··· Recorded data
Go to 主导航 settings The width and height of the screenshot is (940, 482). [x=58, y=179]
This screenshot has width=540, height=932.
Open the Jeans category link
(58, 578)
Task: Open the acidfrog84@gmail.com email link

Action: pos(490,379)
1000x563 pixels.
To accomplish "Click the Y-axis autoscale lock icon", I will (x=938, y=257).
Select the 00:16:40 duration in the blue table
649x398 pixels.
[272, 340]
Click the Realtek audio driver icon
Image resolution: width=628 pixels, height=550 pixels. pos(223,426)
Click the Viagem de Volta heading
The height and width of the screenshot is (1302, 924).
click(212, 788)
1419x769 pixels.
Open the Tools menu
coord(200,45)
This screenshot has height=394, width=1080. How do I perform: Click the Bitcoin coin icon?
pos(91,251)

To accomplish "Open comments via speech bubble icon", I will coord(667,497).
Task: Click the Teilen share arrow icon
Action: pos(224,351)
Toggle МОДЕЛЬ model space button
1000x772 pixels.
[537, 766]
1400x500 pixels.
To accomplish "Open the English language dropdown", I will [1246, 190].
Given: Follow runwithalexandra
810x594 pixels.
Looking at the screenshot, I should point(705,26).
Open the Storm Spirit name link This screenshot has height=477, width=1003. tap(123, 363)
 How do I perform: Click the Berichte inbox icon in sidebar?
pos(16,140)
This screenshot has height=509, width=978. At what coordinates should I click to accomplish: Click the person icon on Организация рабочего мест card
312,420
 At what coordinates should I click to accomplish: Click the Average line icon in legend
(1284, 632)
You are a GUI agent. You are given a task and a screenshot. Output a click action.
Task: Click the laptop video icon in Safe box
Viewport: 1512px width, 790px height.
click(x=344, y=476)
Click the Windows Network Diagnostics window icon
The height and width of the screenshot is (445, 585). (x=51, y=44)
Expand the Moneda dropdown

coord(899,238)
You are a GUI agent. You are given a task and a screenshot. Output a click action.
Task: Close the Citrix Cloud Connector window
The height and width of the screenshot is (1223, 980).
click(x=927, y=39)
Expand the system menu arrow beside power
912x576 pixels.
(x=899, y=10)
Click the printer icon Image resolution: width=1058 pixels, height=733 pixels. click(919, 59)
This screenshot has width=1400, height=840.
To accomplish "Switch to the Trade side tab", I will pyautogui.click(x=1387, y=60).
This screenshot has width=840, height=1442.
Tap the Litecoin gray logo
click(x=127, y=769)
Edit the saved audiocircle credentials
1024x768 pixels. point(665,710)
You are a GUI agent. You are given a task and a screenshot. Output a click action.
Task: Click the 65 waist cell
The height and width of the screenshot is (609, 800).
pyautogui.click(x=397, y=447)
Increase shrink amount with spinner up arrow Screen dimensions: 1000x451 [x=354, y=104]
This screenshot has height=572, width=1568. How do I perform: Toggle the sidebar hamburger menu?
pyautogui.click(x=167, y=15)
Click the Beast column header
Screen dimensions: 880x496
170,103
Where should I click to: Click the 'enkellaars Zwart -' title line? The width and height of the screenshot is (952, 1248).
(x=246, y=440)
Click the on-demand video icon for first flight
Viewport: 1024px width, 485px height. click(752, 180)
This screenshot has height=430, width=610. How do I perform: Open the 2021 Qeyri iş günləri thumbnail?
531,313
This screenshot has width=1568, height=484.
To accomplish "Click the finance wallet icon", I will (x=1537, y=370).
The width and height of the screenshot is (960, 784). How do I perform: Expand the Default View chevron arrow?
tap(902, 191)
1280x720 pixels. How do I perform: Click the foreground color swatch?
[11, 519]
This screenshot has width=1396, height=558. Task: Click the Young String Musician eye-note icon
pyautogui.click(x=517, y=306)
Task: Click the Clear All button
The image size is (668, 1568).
······
→ How to complete this task: Reproduce, word for word, the lines of the data from the one that contains "The height and width of the screenshot is (609, 800)." to the end, both ends included.

→ Exercise response:
The height and width of the screenshot is (609, 800).
pyautogui.click(x=397, y=447)
Increase shrink amount with spinner up arrow Screen dimensions: 1000x451 [x=354, y=104]
This screenshot has height=572, width=1568. How do I perform: Toggle the sidebar hamburger menu?
pyautogui.click(x=167, y=15)
Click the Beast column header
Screen dimensions: 880x496
170,103
Where should I click to: Click the 'enkellaars Zwart -' title line? The width and height of the screenshot is (952, 1248).
(x=246, y=440)
Click the on-demand video icon for first flight
Viewport: 1024px width, 485px height. click(752, 180)
This screenshot has height=430, width=610. How do I perform: Open the 2021 Qeyri iş günləri thumbnail?
531,313
This screenshot has width=1568, height=484.
To accomplish "Click the finance wallet icon", I will (x=1537, y=370).
The width and height of the screenshot is (960, 784). How do I perform: Expand the Default View chevron arrow?
tap(902, 191)
1280x720 pixels. How do I perform: Click the foreground color swatch?
[11, 519]
This screenshot has width=1396, height=558. Task: Click the Young String Musician eye-note icon
pyautogui.click(x=517, y=306)
Task: Click the Clear All button
The image size is (668, 1568).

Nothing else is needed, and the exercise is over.